(Saved data entries)
───

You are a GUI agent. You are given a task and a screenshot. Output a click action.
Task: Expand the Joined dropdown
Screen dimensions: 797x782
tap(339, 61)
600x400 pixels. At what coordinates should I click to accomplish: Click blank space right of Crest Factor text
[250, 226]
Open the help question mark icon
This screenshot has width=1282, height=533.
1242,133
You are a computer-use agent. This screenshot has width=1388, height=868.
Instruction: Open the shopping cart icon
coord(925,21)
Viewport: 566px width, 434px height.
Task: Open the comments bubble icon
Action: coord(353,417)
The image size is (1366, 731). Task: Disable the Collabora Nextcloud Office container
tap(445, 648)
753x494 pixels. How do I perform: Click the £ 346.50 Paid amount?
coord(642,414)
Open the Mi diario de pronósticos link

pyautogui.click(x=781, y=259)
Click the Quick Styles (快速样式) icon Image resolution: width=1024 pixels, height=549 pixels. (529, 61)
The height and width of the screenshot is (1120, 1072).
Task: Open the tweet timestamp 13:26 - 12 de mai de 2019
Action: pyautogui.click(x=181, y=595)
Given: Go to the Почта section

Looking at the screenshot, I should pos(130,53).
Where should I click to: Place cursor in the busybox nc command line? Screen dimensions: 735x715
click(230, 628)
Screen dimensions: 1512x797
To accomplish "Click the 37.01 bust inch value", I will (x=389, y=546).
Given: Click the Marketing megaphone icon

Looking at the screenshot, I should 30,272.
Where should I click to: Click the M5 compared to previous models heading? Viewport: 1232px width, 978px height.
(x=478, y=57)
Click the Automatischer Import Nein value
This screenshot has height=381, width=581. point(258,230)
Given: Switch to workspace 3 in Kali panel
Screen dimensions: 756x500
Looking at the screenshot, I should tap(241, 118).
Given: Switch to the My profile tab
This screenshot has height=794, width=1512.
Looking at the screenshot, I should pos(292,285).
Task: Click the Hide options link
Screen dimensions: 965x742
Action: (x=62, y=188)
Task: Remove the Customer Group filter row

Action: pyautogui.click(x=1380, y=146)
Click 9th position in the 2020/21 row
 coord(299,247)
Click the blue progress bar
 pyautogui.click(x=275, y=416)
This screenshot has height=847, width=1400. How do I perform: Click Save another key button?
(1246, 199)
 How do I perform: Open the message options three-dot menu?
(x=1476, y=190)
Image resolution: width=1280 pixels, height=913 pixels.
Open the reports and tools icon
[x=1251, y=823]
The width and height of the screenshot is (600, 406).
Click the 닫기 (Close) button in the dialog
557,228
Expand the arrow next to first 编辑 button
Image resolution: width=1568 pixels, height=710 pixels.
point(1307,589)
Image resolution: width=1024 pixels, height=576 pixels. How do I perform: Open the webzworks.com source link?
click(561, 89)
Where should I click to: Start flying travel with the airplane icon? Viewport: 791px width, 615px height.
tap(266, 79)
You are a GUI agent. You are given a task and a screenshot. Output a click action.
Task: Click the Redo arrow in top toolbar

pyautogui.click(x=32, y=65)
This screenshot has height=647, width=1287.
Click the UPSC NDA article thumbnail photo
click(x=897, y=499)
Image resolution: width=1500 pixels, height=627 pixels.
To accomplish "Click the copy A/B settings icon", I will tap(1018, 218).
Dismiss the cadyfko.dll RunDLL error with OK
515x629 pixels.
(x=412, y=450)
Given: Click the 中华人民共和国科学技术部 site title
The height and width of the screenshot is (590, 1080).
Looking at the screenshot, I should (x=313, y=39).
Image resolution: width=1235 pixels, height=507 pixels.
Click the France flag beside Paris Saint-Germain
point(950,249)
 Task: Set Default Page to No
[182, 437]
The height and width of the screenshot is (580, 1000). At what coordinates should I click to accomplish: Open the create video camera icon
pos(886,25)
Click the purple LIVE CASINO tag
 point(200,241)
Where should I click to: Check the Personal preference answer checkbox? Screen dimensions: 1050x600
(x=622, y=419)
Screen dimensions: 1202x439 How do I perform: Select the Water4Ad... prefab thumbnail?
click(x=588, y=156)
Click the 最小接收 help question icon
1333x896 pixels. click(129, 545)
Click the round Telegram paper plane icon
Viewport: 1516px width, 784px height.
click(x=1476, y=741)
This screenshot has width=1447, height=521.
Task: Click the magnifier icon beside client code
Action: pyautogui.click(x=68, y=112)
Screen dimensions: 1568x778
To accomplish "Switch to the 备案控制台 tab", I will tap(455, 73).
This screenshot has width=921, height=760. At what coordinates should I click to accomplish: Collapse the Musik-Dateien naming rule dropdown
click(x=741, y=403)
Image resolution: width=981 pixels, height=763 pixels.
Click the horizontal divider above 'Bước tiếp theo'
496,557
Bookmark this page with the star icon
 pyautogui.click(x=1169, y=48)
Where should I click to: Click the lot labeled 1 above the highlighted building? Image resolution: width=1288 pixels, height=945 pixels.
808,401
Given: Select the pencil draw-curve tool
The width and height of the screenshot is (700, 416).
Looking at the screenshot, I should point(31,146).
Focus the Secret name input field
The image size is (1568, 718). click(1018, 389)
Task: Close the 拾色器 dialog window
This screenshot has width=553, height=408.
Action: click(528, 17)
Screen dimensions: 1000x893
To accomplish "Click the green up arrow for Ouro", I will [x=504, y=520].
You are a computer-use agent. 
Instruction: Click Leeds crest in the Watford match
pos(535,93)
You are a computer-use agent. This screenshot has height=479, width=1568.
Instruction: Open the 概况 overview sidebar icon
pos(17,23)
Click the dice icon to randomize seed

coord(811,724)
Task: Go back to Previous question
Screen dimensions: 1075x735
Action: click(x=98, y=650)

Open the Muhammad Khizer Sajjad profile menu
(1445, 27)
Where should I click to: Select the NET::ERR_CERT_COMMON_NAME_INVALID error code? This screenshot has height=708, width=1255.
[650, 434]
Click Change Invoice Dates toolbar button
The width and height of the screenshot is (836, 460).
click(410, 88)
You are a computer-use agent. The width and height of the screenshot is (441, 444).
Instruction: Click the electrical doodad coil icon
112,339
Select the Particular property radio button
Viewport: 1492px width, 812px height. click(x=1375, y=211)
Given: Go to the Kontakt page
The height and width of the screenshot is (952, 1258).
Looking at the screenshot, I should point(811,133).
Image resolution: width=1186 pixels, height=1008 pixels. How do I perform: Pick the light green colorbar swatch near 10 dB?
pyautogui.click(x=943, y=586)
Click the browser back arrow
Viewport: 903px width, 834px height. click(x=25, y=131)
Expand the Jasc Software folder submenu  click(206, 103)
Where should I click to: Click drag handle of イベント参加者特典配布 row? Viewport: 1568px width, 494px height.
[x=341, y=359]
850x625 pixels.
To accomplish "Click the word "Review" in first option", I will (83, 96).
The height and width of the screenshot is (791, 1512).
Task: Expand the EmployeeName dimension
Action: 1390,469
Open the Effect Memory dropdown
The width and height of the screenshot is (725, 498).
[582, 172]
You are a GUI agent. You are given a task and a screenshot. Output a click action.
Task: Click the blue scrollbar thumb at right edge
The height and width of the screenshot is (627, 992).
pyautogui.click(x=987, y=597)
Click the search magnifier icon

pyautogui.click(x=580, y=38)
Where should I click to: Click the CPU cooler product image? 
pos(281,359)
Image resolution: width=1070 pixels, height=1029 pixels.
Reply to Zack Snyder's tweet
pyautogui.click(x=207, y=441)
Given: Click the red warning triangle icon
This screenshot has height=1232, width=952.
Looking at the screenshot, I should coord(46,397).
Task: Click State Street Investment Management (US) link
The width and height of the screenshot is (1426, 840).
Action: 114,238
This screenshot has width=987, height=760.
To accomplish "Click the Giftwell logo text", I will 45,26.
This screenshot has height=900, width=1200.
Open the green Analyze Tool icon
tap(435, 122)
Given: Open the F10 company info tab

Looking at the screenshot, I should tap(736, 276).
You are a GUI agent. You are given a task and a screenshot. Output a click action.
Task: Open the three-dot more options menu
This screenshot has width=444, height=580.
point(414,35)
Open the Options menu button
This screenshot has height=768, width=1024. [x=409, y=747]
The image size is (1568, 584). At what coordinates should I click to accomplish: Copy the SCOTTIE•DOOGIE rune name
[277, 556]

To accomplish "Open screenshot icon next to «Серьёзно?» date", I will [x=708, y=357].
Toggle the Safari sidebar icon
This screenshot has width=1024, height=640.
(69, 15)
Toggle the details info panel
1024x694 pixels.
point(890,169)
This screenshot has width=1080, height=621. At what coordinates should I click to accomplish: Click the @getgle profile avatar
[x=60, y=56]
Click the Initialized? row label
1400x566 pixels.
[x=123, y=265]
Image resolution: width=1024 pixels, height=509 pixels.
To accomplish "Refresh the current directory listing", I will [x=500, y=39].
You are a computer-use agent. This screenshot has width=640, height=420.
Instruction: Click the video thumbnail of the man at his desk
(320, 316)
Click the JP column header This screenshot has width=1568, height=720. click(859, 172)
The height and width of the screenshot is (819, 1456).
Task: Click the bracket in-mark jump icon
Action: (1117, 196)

───

**Description of the task**:
Only a number is wanted here: the count of lines above that hold the word "panel".

**Written response**:
2